When I first read about the Lulla doll, I was intrigued. My baby daughter is not the most avid sleeper – she wakes around 2am for a feed, and most nights she'll go to sleep around 9pm – on weekends it can be as late as 10/10.30pm. She's not grumpy or overtired at night – it just seems she needs less sleep.
I had read rave reviews on the doll, and how parents overseas were scrambling to get one. The dolls were first released on Indiegogo, and they immediately sold out. There was even a bidding war on eBay with people paying up to $350 for a doll, which had initially sold for $71 each.
What is a Lulla doll
The Lulla doll, created by Roro Care, is made of soft cotton and emits a steady heartbeat and soft breathing sounds for up to eight hours (rechargeable batteries are recommended for usage). The doll can also soak up a parent or caregivers' scent if kept next to their skin, helping the doll take on another nurturing feature.

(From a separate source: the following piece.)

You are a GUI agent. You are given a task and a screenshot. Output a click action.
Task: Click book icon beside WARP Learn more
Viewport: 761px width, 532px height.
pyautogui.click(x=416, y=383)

The doll also comes with a set of velcro straps, so that they can be attached to a cot or shelf so that infants can sleep near the doll without it being loose in the crib with them.
Eyrún Eggertsdóttir, the founder and CEO of Roro, says that the design of the doll is based on scientific research, taking into account the effects of heartbeat, breathing sounds, smell, sight and touch on small children.
She says that when babies hear these sounds, they tune into them and start following the rhythn that they hear. When babies feel more relaxed and stable, it helps them to fall asleep and stay asleep for longer at a time.
More about the design
Did it work for us?
Those who are friends with me on Facebook now from my 9.30pm postings that my one-year-old generally goes to sleep later than what is usual. I knew a doll was never going to change that fact, as I believe she just needs less sleep.
What the Lulla did help with was helping Rebecca get to sleep once she was in her cot, and over time, she very easily fell asleep next to the doll. She hasn't started sleeping through, and still wakes around 2am for a quick feed, but again, I don't blame the doll for not seeing her though to morning without being hungry.
Rebecca now sleeps with the dolls every night, and it's a huge source of comfort and company to her.